I’ve done it so many times. I’ve pushed through the barriers in my life one-after-another since I was very young. That’s why my body has broken down with CRPS, POTS and PNES. I’ve pushed through pain and suffering, but I feel like I’m stuck now. I feel like it’s time to push again. I don’t even know what that means to be honest. I’m just emotionally spent. Being ill is not fun.

I used to be able to pick myself up when I fall. Any time something bad happened to me, I looked it in the face and walked right through it. I had no choice. I’ve been raising my children. My older kids want to see me go back to work part-time. Part of me wants to scream out, “You don’t know what I go through every day.” The other part of me needs income.

So, I’ll pray.
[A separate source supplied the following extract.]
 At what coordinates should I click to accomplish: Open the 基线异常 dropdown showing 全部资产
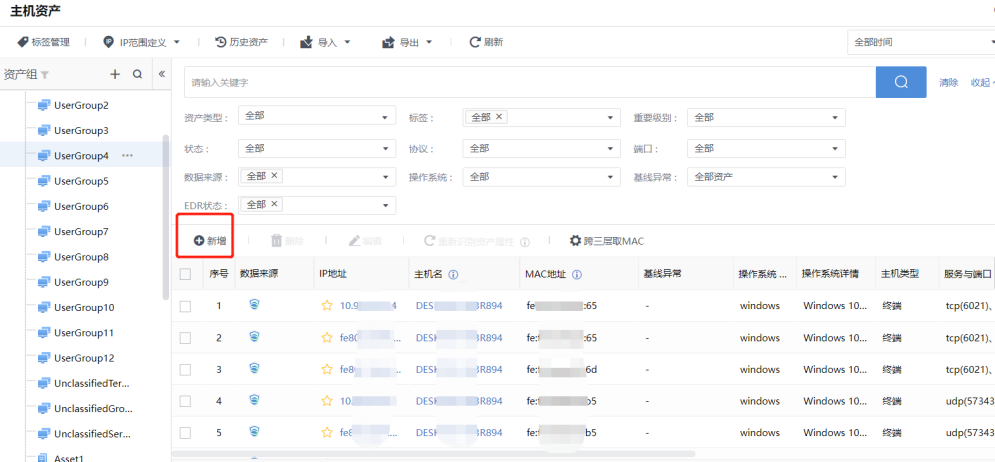click(766, 177)
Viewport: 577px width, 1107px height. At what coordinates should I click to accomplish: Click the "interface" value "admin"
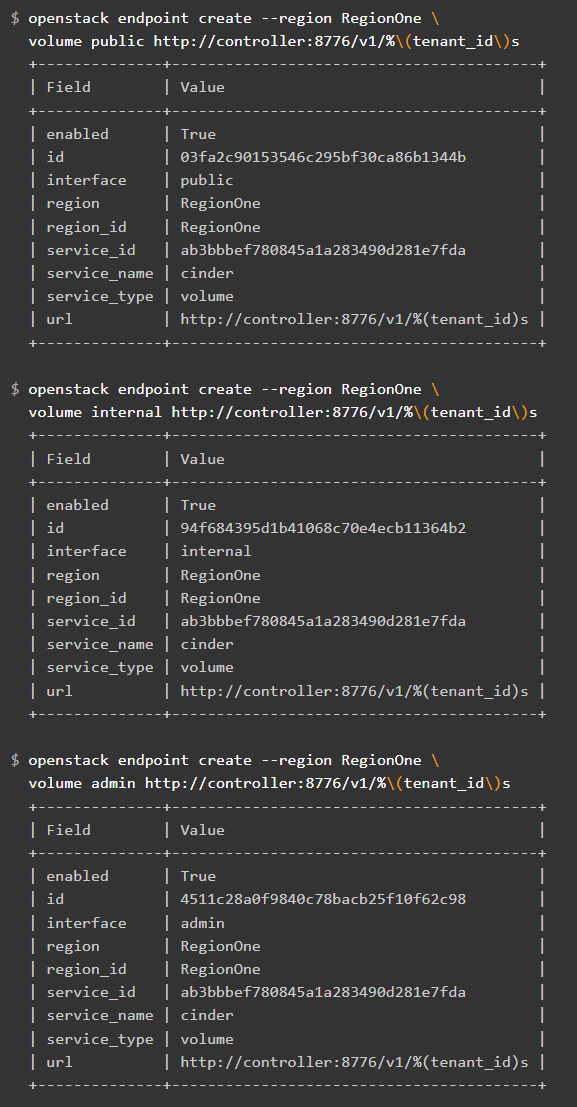pos(203,923)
I’m just so afraid of the pain, of not being a dependable employee, of falling down on the job—literally. I’m not the person I used to be, but I’m not going to let these diseases steal my life either.

Sincerely from the floor,

Jana

P.S.: Any suggestions?

Filling Time

20190816_183331
My distractions lately… Here are some recent sculptures drying. I’m still not sure how I will finish them after they are fired in the kiln. They will have crowns on their heads.

Finding Distractions

Distraction is a key component of my life with pain. It helps me with pain management, and it helps psychologically to keep me from focusing on the dis-ease of CRPS, POTS and PNES symptoms. I’m alone a lot of the time as well, so distraction becomes a pretty good friend.
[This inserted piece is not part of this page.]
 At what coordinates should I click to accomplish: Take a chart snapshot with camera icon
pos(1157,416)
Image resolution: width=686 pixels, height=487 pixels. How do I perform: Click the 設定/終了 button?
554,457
One of the things I do is make art, and I love to sculpt the human figure. I just finished a couple of pieces that I plan to design and sculpt tiaras and crowns for. I plan to finish about five of them for an Expo early next year.

My conceptual framework for the pieces is that we are all precious treasures. We are a royal priesthood of princes, princesses, kings, and queens as children of God (Check out Revelations for more about our eternal future as Christians born again.)

Regardless of the religious aspect of the work, I want to show people that we are important as humans on earth. We each have a kingdom, or our sphere of influence, that we rule and reign for. We lead others, whether we are aware of it or not. People watch people and learn from them.

It’s time we “own” our position as royalty with love and care for others. It’s time to teach people how we want to be treated. And to live a more effectual life that fulfills our calling and purpose.

Okay, you got me preaching… I’ll stop and just say that it’s great to find a passion for something that also distracts me from the pain.

Have a low pain day,

Jana

P.S.: Fill your time doing something enjoyable. Do it for you.